**What the exercise asks**
Summarize the passage on Lesch-Nyhan disease in three sentences.

Mutations in the HPRT1 gene cause Lesch-Nyhan disease that is located on the X chromosome.


The symptoms that people with this disease may have: gouty arthritis, kidney and bladder stones, hemiplegia, hyperuricemia, neurological symptoms (facial grimacing, involuntary writhing, and repetitive movements of the arms and legs), behavioral disturbances, abnormal involuntary muscle movements such as tensing of various muscles, jerking movements, flailing of the limbs, unable to walk and self-injurious behaviour etc. People with Lesch-Nyhan disease usually cannot walk, require assistance sitting, and generally use a wheelchair. Self-injury (including biting and head banging) is the most common and distinctive behavioral problem in individuals with Lesch-Nyhan disease.


The diagnosis of Lesch-Nyhan disease may be confirmed by a thorough clinical evaluation, including a detailed patient history and specialized blood tests. Children with this disorder have abnormally high concentrations of uric acid in the blood. Diagnosis is suspected when psychomotor delay occurs in a patient with elevated uric acid in blood and urine. Molecular genetic testing confirms the diagnosis [3,4].

**Provided material**
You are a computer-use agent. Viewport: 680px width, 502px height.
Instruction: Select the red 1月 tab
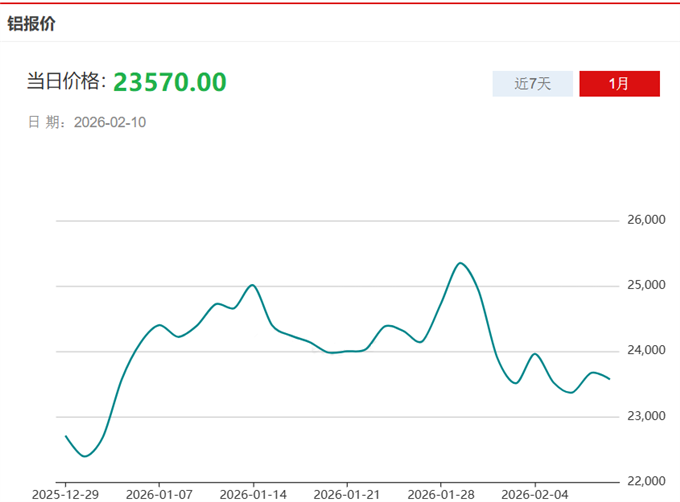click(x=619, y=84)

**Exercise output**
Lesch-Nyhan disease is caused by mutations in the HPRT1 gene. Its symptoms include gouty arthritis, kidney and bladder stones, hyperuricemia, abnormal involuntary movements, and behavioral disturbances, and most affected people cannot walk and generally use a wheelchair, while self-injury such as biting and head banging is the most common and distinctive behavioral problem. Diagnosis is suspected when psychomotor delay occurs with elevated uric acid in blood and urine, may be confirmed through clinical evaluation and specialized blood tests, and is confirmed by molecular genetic testing.